▶ _TEXT_:
§ §

R for Beginners

Jeho Park
Jan 10, 2018

HMC Scientific Computing Workshop Series, Spring 2018

Some Housekeeping Stuff

  • Slides at bit.ly/hmc-r-workshop-slides-sp2018
  • R files at bit.ly/hmc-r-workshop-git-sp2018
  • Sign-in at bit.ly/hmc-r-workshop-signin-sp2018

After this workshop, you will be able to...

  • Create basic R objects such as a vector, a matrix, a list, a dataframe.
  • Tell the differences between those data objects/types
  • Import CSV files into R environment
  • Export R objects in your environment to R data image
  • (Subset data to create a subset of given data)

For this workshop, I expect that...

  • You have had no experience using R
  • You have R and RStudio installed on your laptop
    • If not, please use one of our loaner laptops
  • You have the Internet access
    • If not, please let me know
  • You interact with me and ask questions anytime (if you have any)

§ §

▶ _SUPPLIED MATERIAL_:
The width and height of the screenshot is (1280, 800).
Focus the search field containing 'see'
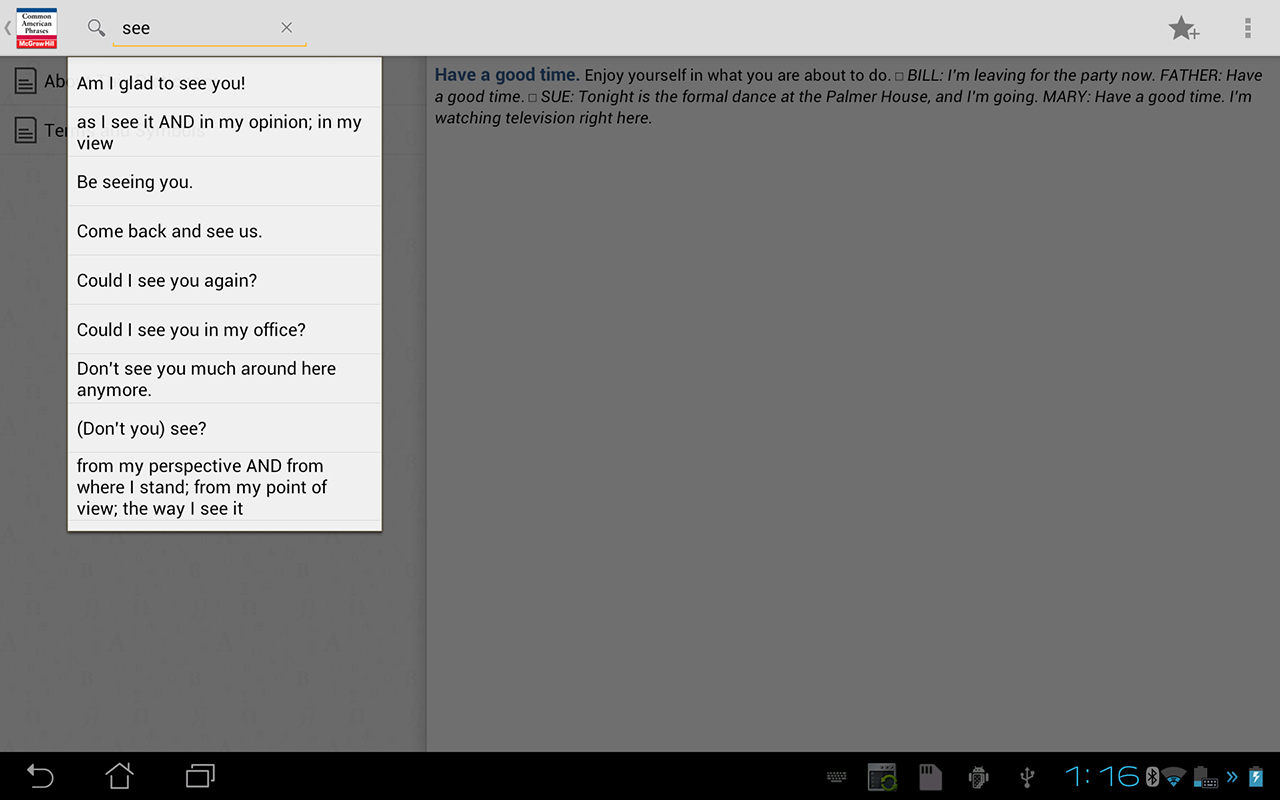195,28
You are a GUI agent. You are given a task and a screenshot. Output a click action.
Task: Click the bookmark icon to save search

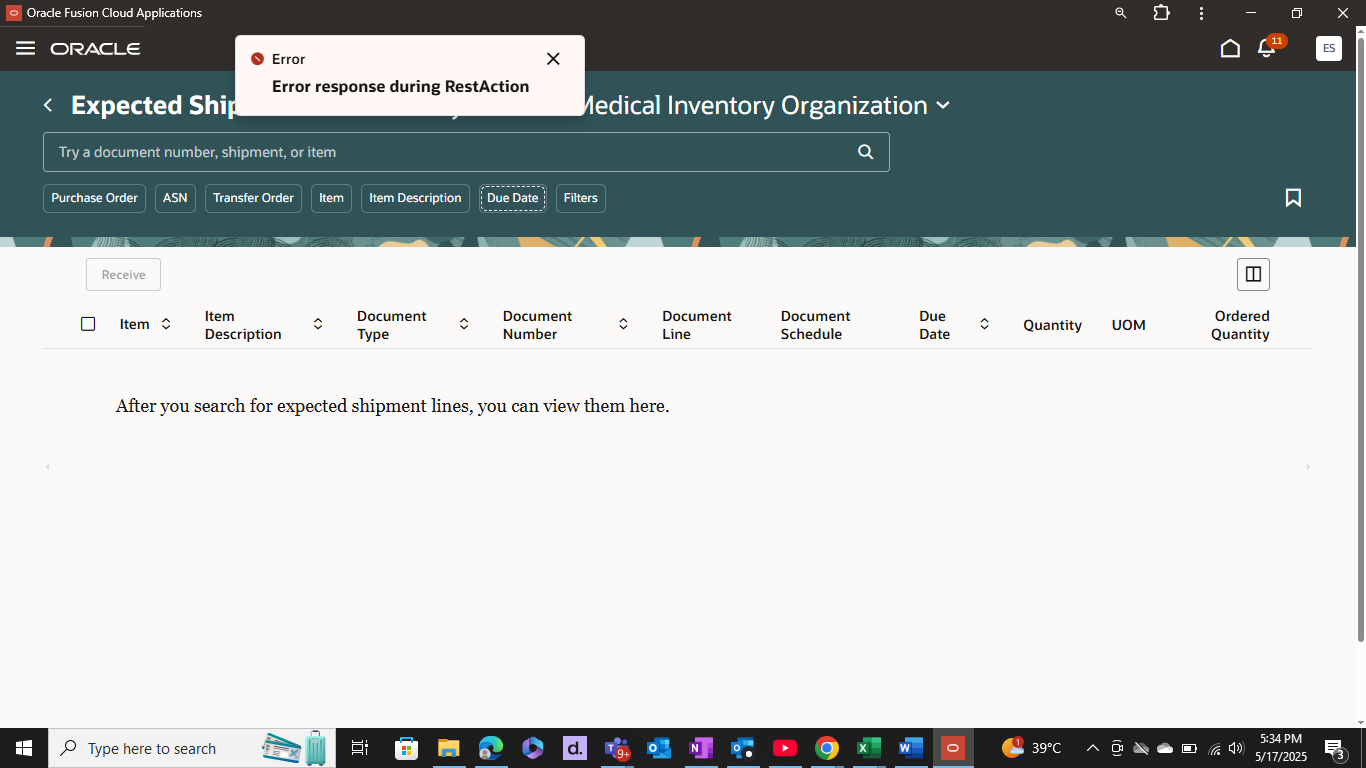click(x=1293, y=198)
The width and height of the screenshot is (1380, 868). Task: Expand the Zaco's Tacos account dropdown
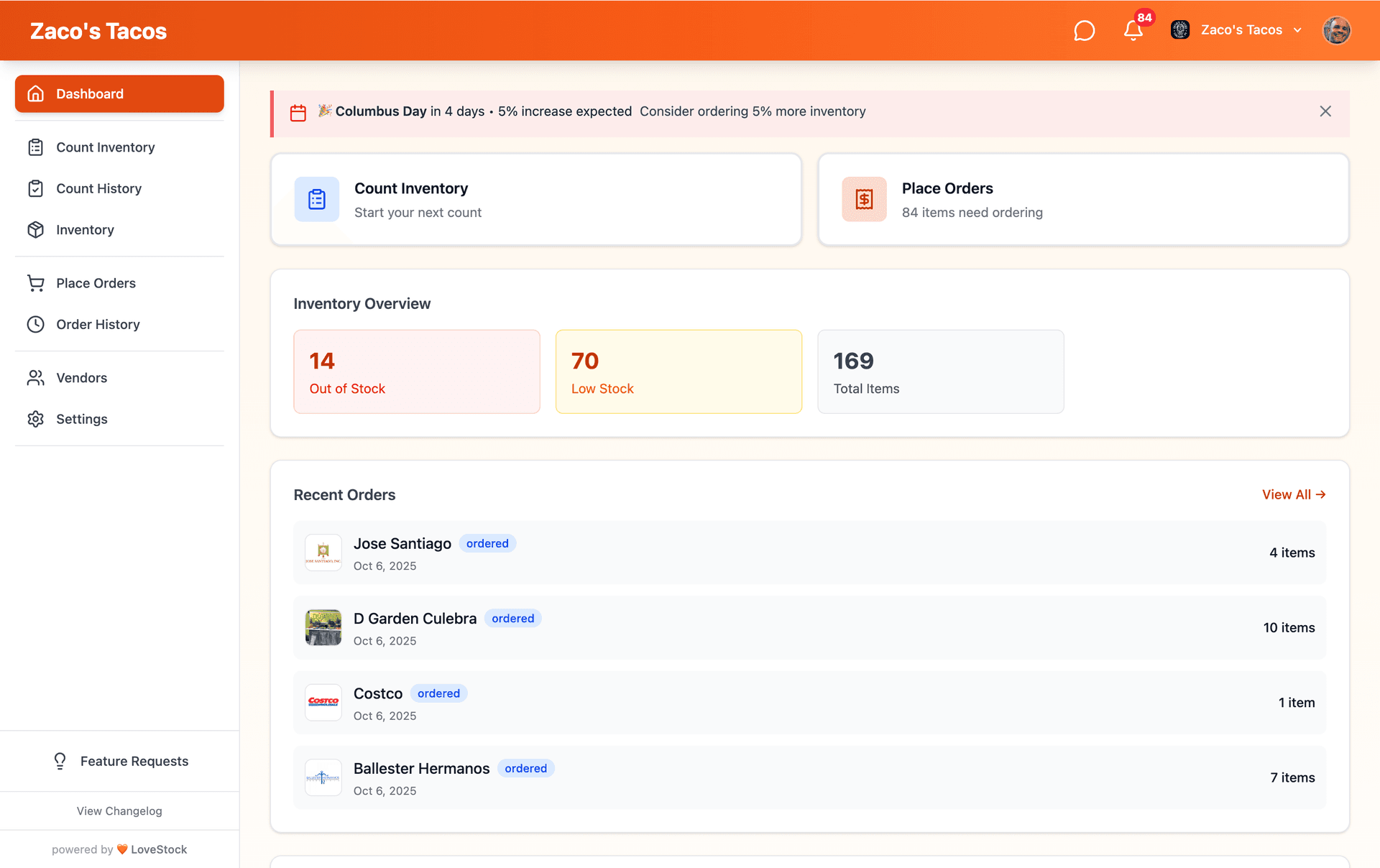(x=1240, y=30)

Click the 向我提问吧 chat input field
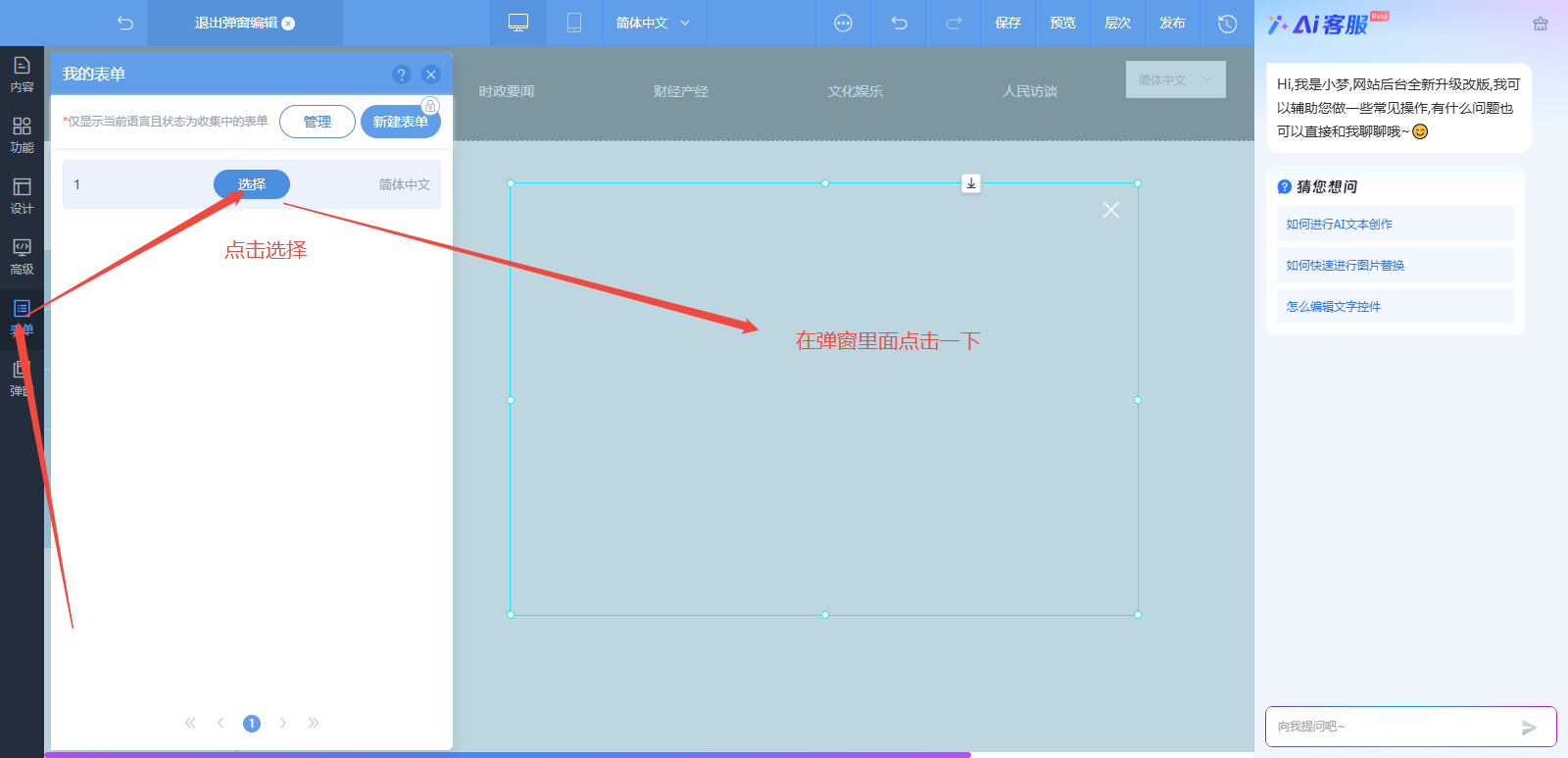[1392, 727]
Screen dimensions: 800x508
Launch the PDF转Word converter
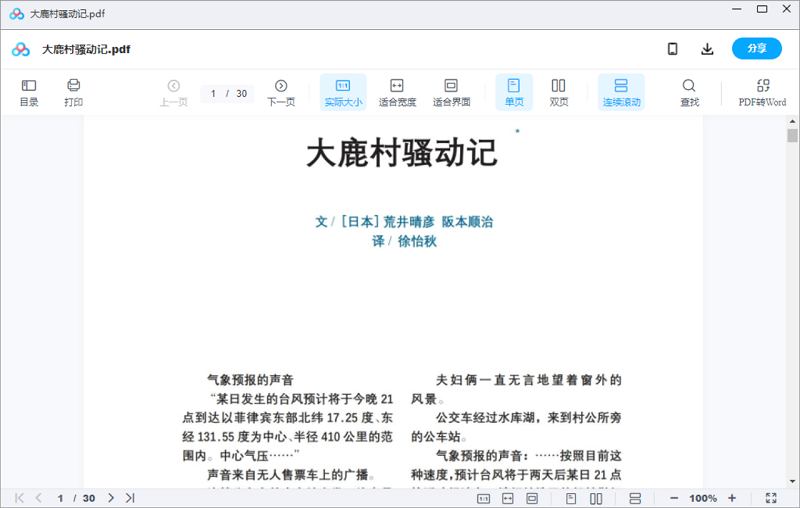point(762,92)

§ §

▶ _PROMPT_: Continue the R for Beginners workshop text from the point where it stops.

▶ _IN RESPONSE_:
Workshop Agenda: Real Basics of R

  • What is R?
  • What is not R?
  • Then Why R?
  • What is RStudio?
  • What can you do with it? (some math example)

Workshop Agenda: Basics of R

  • Demos, search, and help documents
  • Workspace of R
  • R Objects: Vector, Matrix, List, Data Frame, Factor, Function
  • Converting between different types
  • Working with Data: Import/Export, subsetting

What is R?

  • R is a statical programming language/environment.
  • R is open source/free.
  • R is widely used/prefered.
  • R is cross-platform.
  • R is hard to learn (really?).

What is not R?

  • S: R's ancestor
  • S-Plus: Commercial; modern implementation of S
  • SAS: Commercial; widely used in the commercial analytics.
  • SPSS: Commercial; easy to use; widely used in Social Science.
  • MATLAB: Commercial; can do some Stats.
  • Python: Also can do some Stats; good in text data manipulation.

Then Why R?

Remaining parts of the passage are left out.